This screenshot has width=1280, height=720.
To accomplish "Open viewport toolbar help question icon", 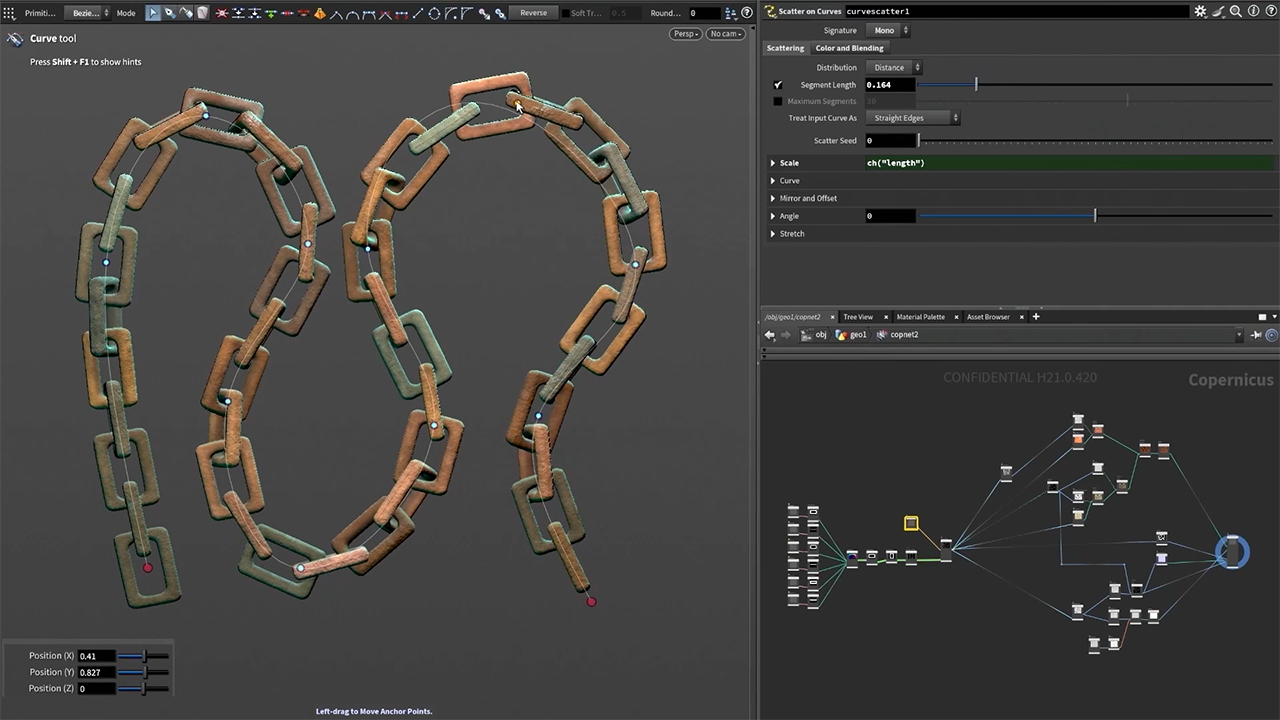I will coord(747,13).
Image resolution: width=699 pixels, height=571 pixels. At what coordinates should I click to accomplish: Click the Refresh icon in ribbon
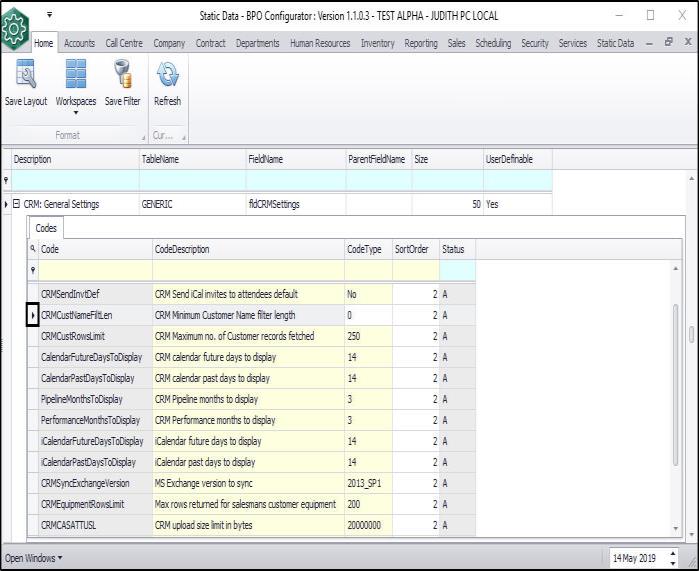[167, 76]

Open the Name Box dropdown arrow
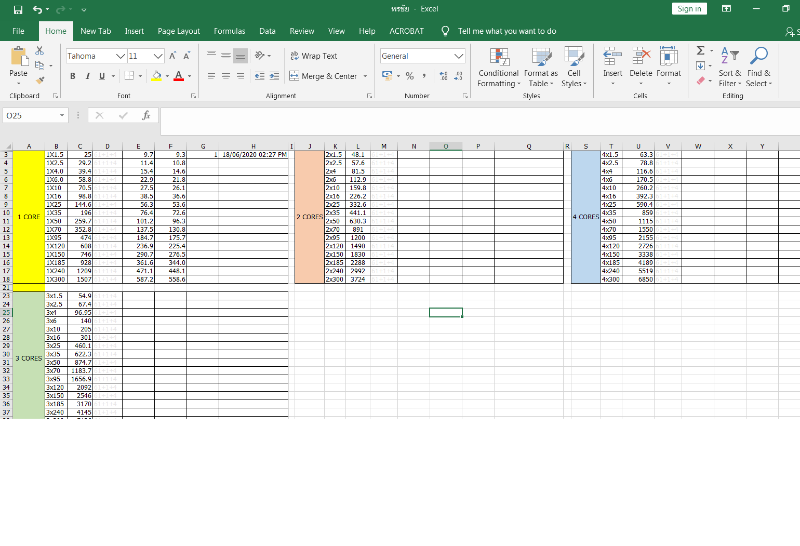point(63,116)
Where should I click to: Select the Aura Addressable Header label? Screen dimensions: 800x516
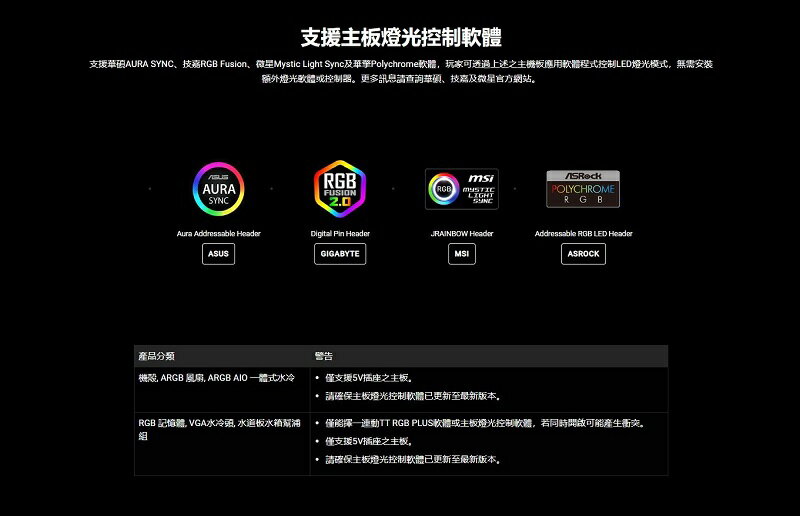pyautogui.click(x=218, y=233)
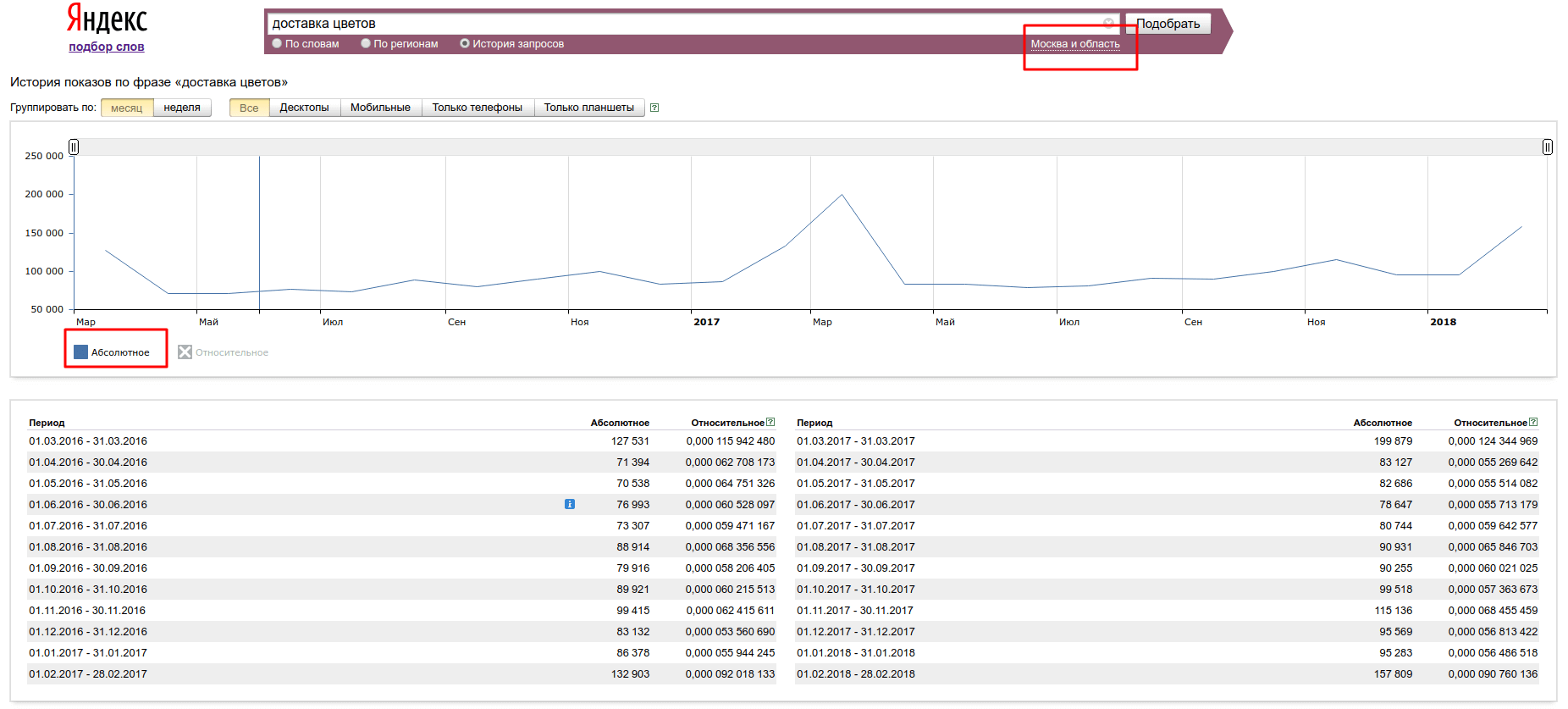
Task: Select the История запросов radio option
Action: coord(465,43)
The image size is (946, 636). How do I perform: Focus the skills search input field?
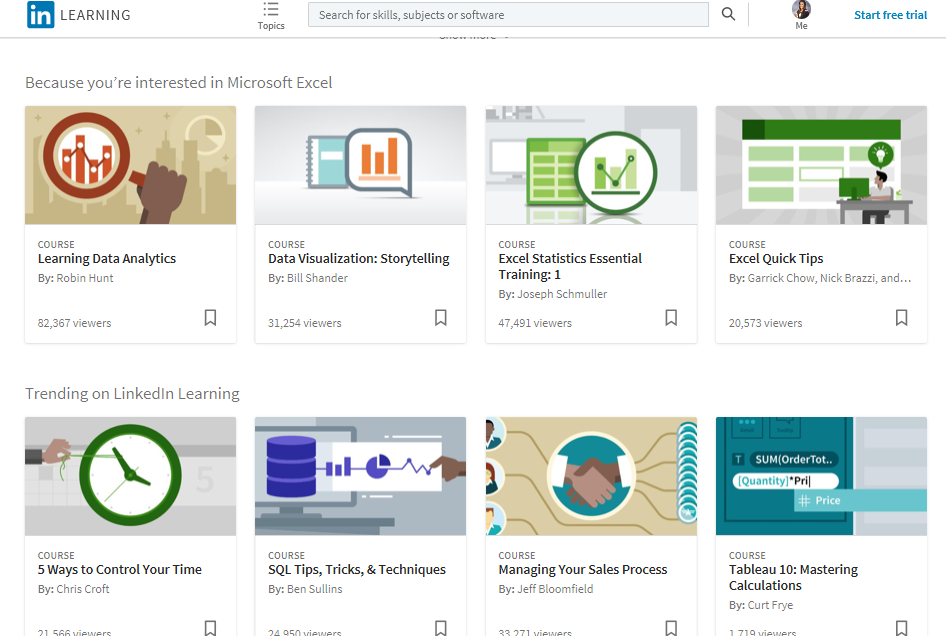tap(508, 15)
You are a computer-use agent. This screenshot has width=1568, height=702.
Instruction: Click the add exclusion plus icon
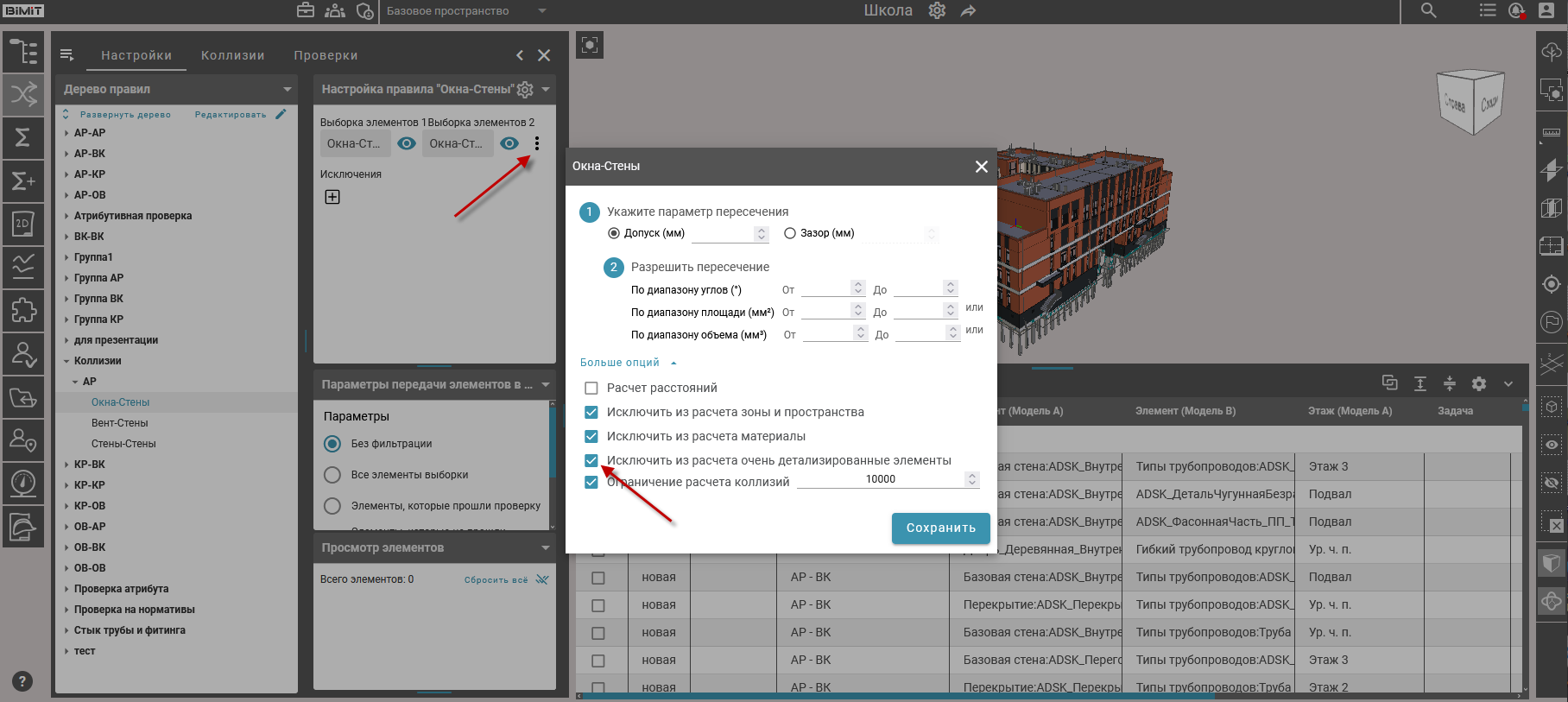tap(332, 197)
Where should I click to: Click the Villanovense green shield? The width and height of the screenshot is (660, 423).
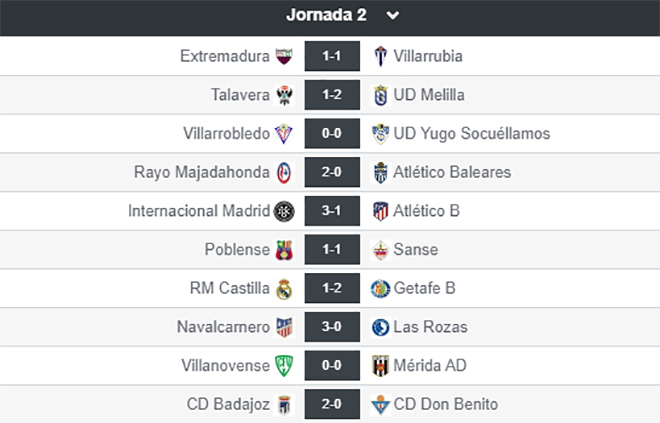point(284,366)
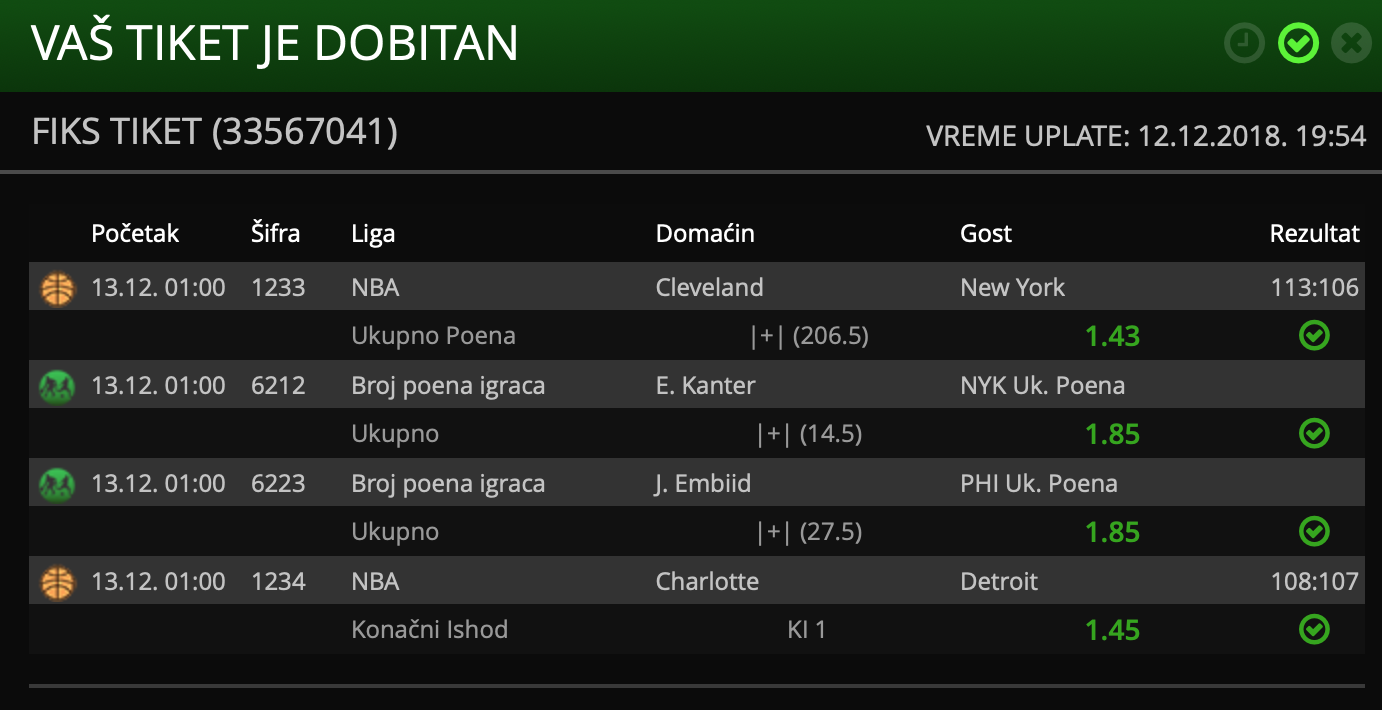Close the winning ticket dialog
This screenshot has width=1382, height=710.
tap(1351, 44)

[WHAT YOU SHOULD DO] The lines to write out run from the one containing "Instruction: Click the" through the final line of the material above, both included; write them out exactly, with no pictures.

[SOLUTION]
Instruction: Click the add exclusion plus icon
tap(332, 197)
Where should I click to: Click the Villanovense green shield? The width and height of the screenshot is (660, 423).
point(284,366)
Close the winning ticket dialog
This screenshot has width=1382, height=710.
tap(1351, 44)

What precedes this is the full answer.